Even if you disallow JS entirely, and stick with just HTML/CSS, it has enough warts to not look and behave consistently over time.



A link could easily be a URN that identifies the target by its hash, all the protocols for that are already in place e.g. magnet links. PDF doesn't have JS and hyperlinking, so I guess all you'd need would be HTML, even ignoring CSS, which could be tailored to the reader, e.g. Latex style, troff style etc.

Vanilla html with images embedded as data URNs should be pretty darn portable for the forseeable future.

Heres the kicker, it's a text based protocol, and a dead simple one, eben if we should loose all browsers in the big browser war of 2033, its super easy to reverse engineer. PDF not so much.


A subset of HTML + CSS (+ ECMAScript?) could replace PDF for this purpose. However, is there a standard subset and familiar, understandable tools for working with it? In general, using the 'save as' function in a web browser won't produce a document that looks the same 10 years later. Rewriting the source document using a tool like wget can achieve this, but it doesn't always work (eg. what if the content was pulled in asynchronously?), and you need a computer expert to create and explain how the archived format relates to the live content. 'Save as PDF,' despite its technical inferiority, is easy and widely understood.
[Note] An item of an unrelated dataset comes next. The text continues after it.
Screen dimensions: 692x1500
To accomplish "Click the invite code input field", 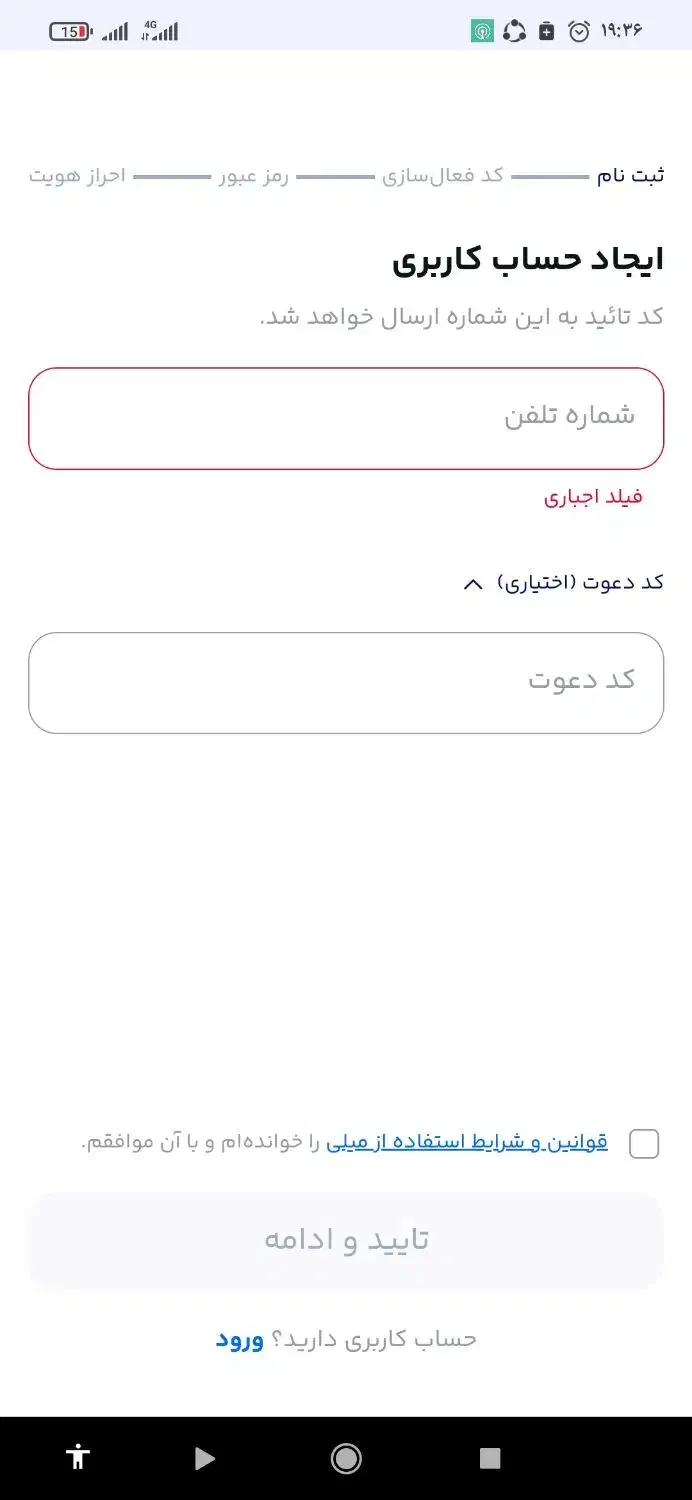I will 346,682.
So you're telling me that writing vanilla html with images embedded as data links, is more difficult than writing TeX or LaTeX?
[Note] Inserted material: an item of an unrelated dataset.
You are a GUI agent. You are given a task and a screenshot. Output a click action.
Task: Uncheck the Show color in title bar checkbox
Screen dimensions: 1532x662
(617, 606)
PDF does have JS and hyperlinks.


HTML/CSS is extremely backwards compatible, modern browsers don't have problems of displaying the page differently.
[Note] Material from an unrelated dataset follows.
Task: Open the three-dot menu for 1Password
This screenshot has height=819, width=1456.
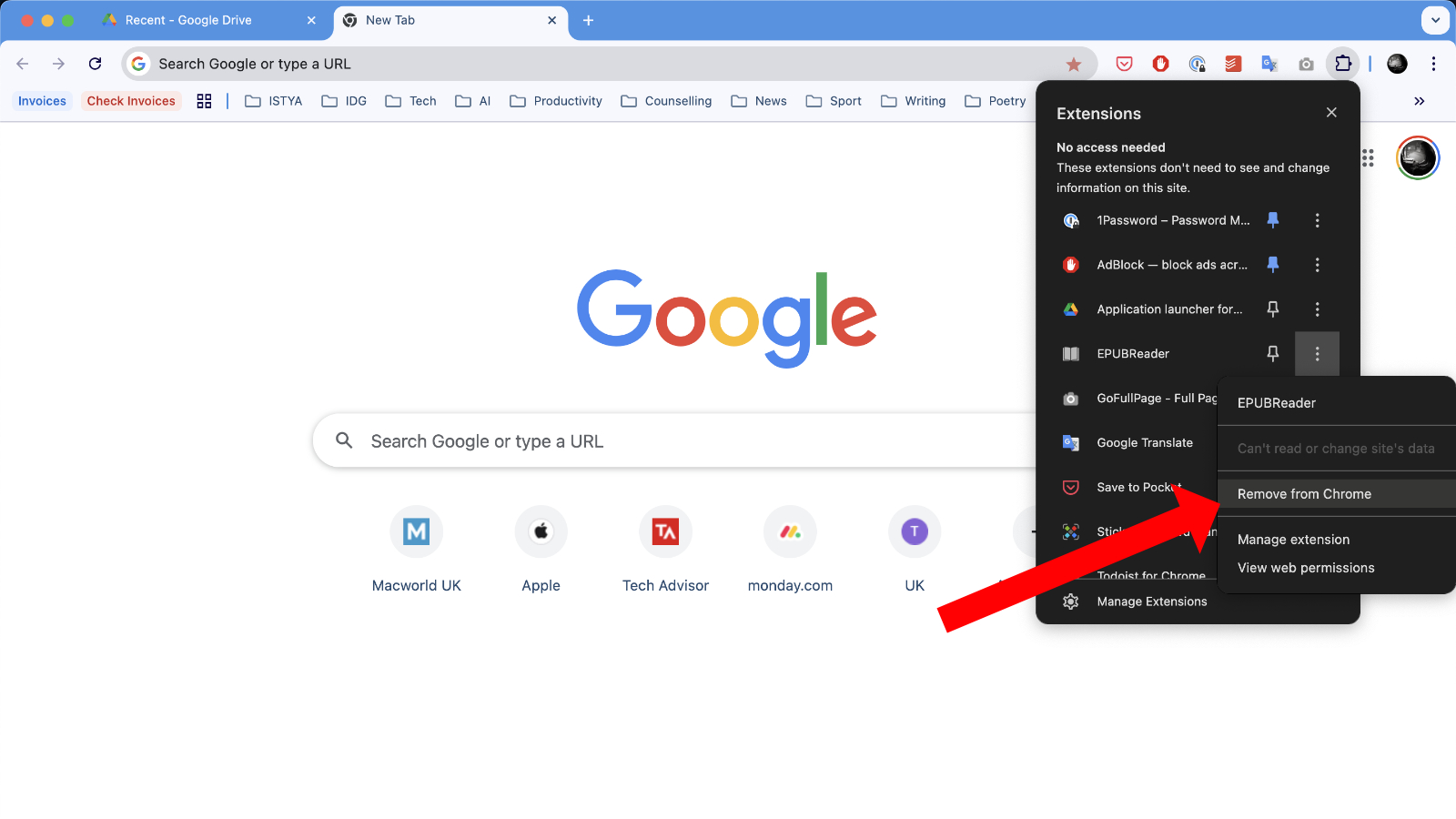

How does pdf solve link rot problem? Pdf is good for print, it's consistant. But fails when display size other than big screen, especially e-ink displays that don't tend to be your standard A4.


PDFs don't solve link rot. But in HTML, it's conventional to rely on links for stylesheets and sometimes even content (images, asynchronous DOM elements), so link rot is a bigger problem.


Yeah for publishing you don't want content in links, but you can solve that with data URIs that embed images and other data directly into the link [1].